The agentic system currently runs in the cloud (AWS), similar to most SaaS products.
If a client requires strict on-premise execution, a local deployment option may be considered in the future, but this is not yet on the product roadmap due to engineering complexity.
Can the agent access sensitive data such as emails, messages or files?
Yes, but only what an authorized administrator can already see, and only when required to perform a task.
The agent operates through a browser with the same visibility as a human admin. This allows it to view information such as user email addresses when performing actions like listing users or deprovisioning accounts.
Key protections
Purpose-limited access: Data is only accessed when explicitly requested (e.g., listing users). There is no passive or background data collection.
Least privilege: Specialized agents have narrowly scoped permissions. Read-only agents cannot make changes.
No secret exposure: Passwords, tokens, and one-time codes are never included in prompts and are automatically redacted from logs.
Tenant isolation: Each customer runs in a fully isolated environment. No cross-customer access is possible.
Domain restrictions: The agent can only access customer-approved domains.
Ephemeral sessions: All sessions are terminated and cleaned up after execution.
Full auditability: Actions are logged and browser sessions are recorded.
In short: the agent accesses only what’s necessary, only when asked, only within your environment, and only for the duration of the task.
Does the agent store any of our credentials?
No. Credentials remain entirely within your existing secure vault. Only success/failure logs are stored for traceability.

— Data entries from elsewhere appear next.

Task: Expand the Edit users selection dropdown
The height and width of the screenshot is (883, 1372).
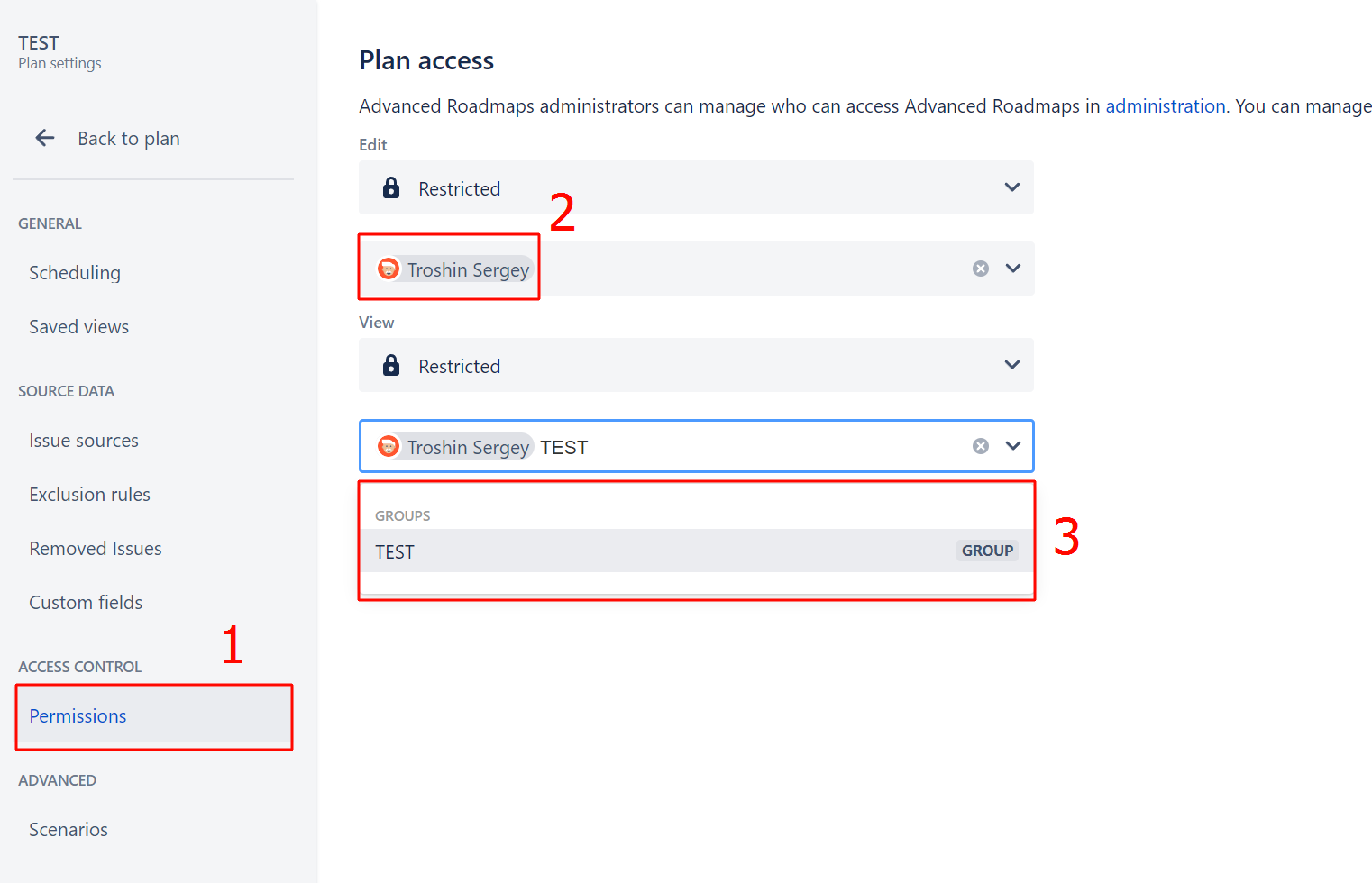Action: click(x=1012, y=268)
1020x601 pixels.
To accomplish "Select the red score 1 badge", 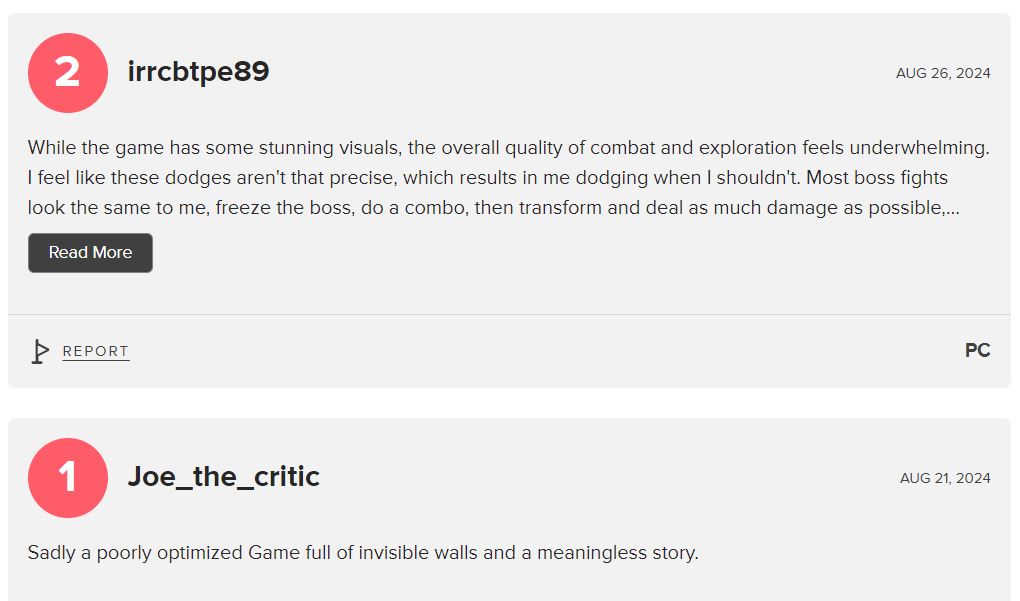I will click(68, 478).
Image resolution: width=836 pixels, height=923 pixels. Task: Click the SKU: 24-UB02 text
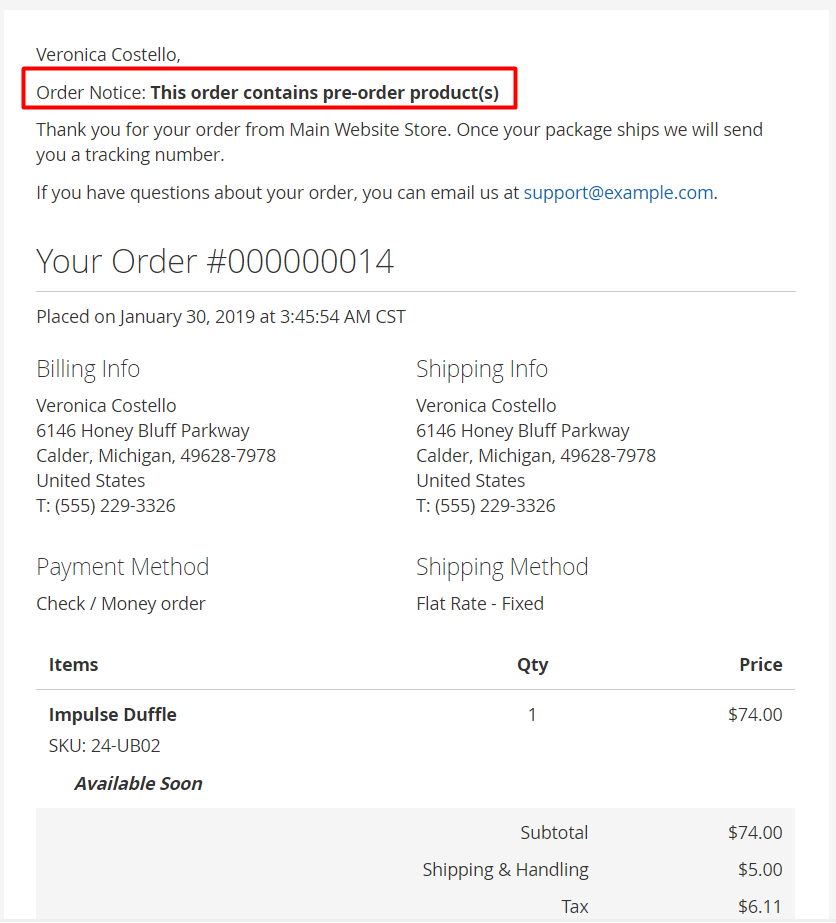pos(105,746)
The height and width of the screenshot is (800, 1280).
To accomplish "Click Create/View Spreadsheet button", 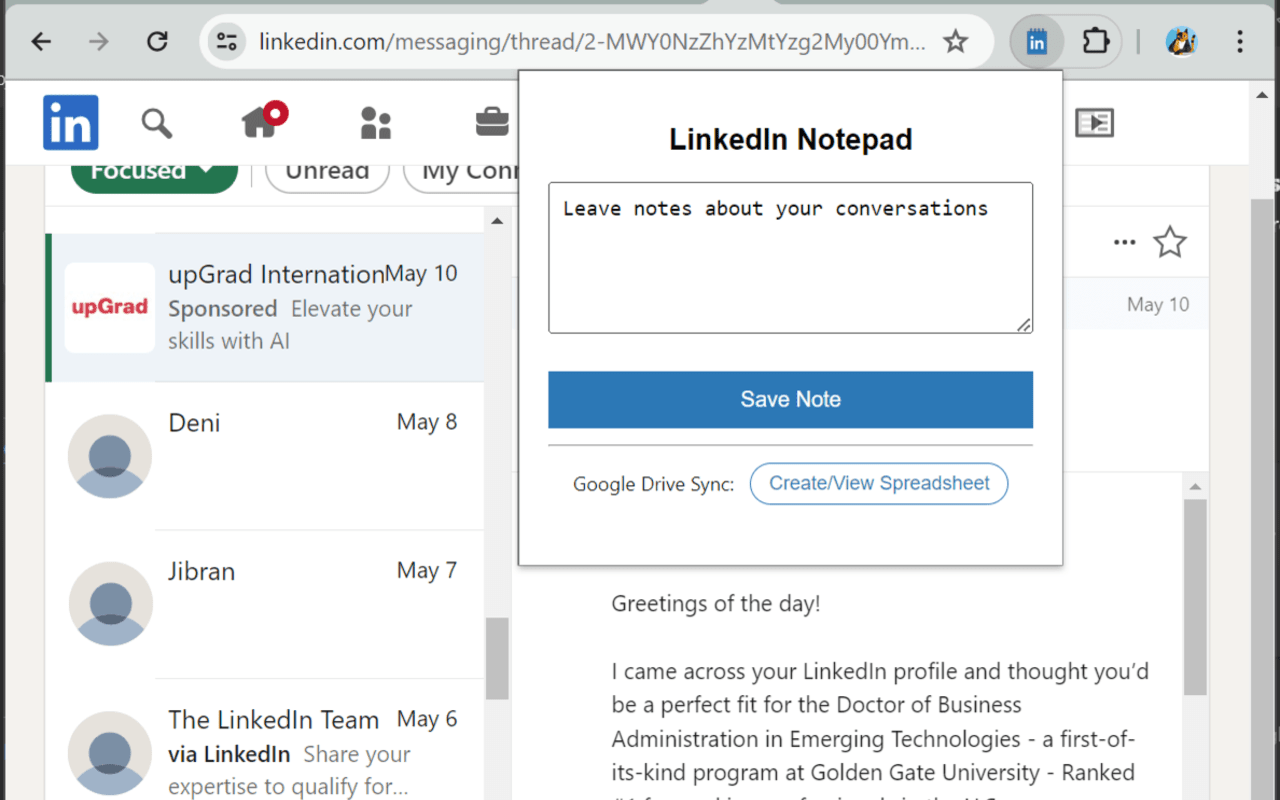I will (879, 484).
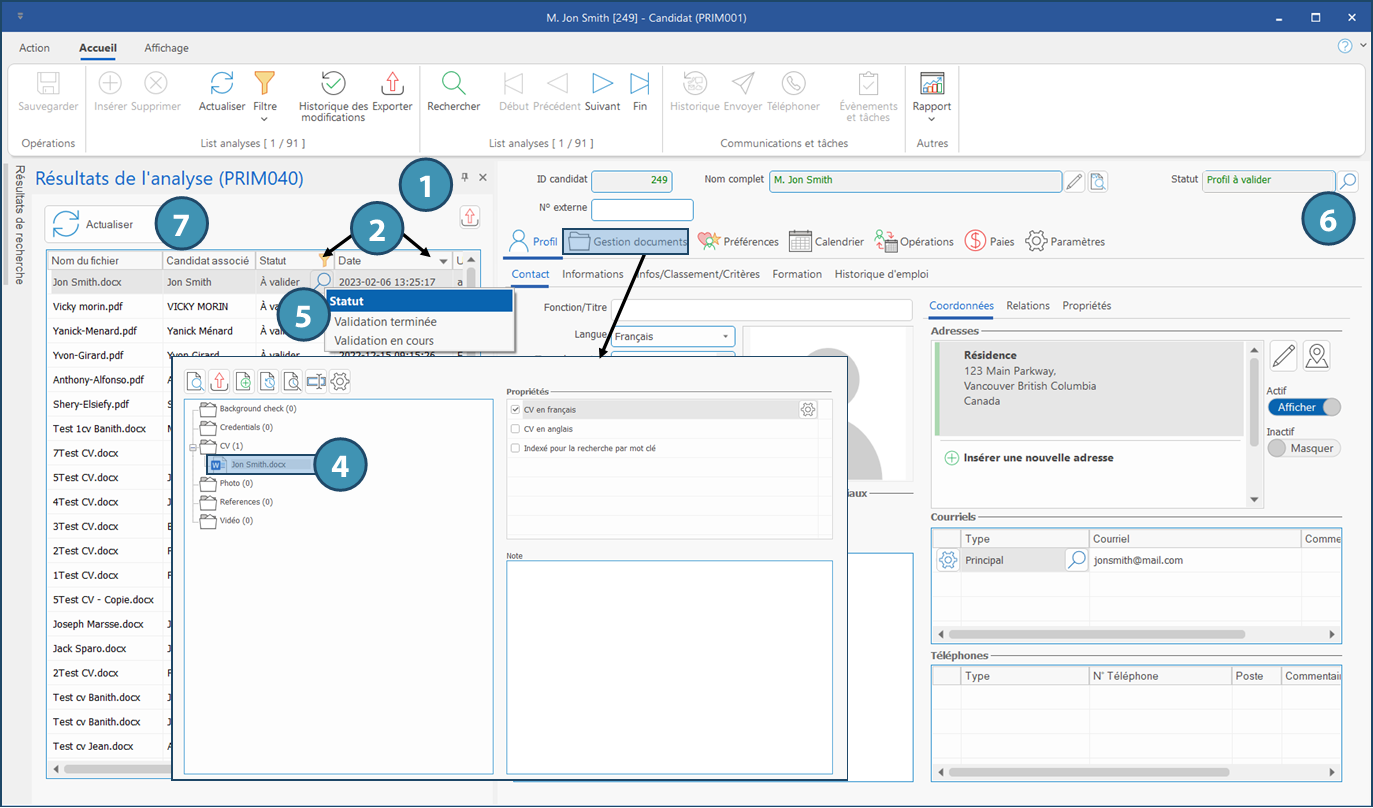Select Validation terminée from Statut menu
The image size is (1373, 808).
(385, 322)
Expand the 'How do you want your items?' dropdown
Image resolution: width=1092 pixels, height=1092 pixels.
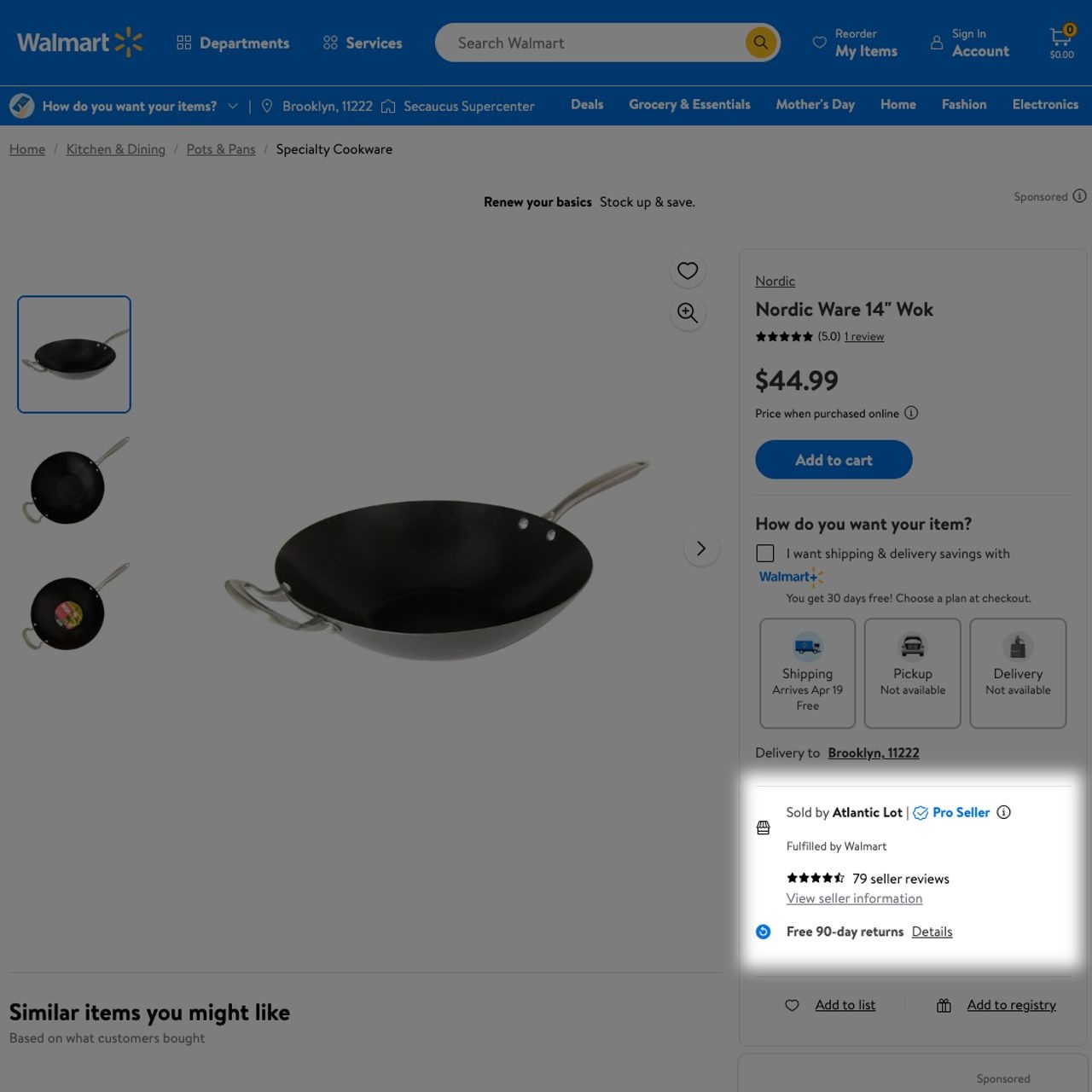pyautogui.click(x=232, y=107)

What happens if a page layout changes?
Because the agent reads structured HTML and uses reasoning, it can adapt to many UI changes automatically.
If a platform undergoes major redesigns, the system may require validation or small adjustments.
Is the automation safe to run on production accounts?
Yes. The isolated Chrome environment ensures that the agent can only perform the actions it is explicitly instructed to perform.
How does two-factor authentication work with the agent?
If a SaaS platform requires 2FA, the automation will pause and request manual approval if needed.
We support various 2FA flows, and support continues to expand as more SaaS systems are integrated.
Can clients use their own LLM provider?
Yes. OpenAI and Gemini are supported by default; additional providers can be integrated upon request.
Can we host the agent locally instead of in the cloud?
Not today.
On-premise hosting may be considered in the future but is not currently planned due to engineering requirements.
Which LLM "Large Language Model"?
The system uses Large Language Models (LLMs) : gpt-4.1, gpt-4.1-mini and gemini-2.5-flash
What are the the delivery model implemented?
The system uses public APIs from OpenAI API and Google Gemini API.
An AI agent is a software system that can understand a goal, decide how to achieve it, and autonomously take actions.
Traditional automation follows rigid, pre-defined scripts. In contrast, our AI agents use advanced reasoning (powered by Large Language Models, or LLMs) to:
interpret interfaces dynamically
make decisions based on context
adapt to layout variations or unexpected changes
carry out tasks step-by-step, similar to a trained human operator
Rather than relying on a single all-purpose agent, our architecture uses multiple specialized agents, each with limited scope and strict access controls.
Login Agent – Handles authentication workflows
Deprovisioning Agent – Removes or updates user accounts
Information Extraction Agent – Retrieves or parses structured data
Provisioning Agent – Creates and configures accounts
Each agent can only operate within the specific application areas it is assigned.
For example, an agent allowed to access Slack’s admin settings cannot read Slack conversations.
We currently use LLMs such as OpenAI and Gemini, but the system can be adapted to use other models if a client prefers—this only requires validation and performance testing.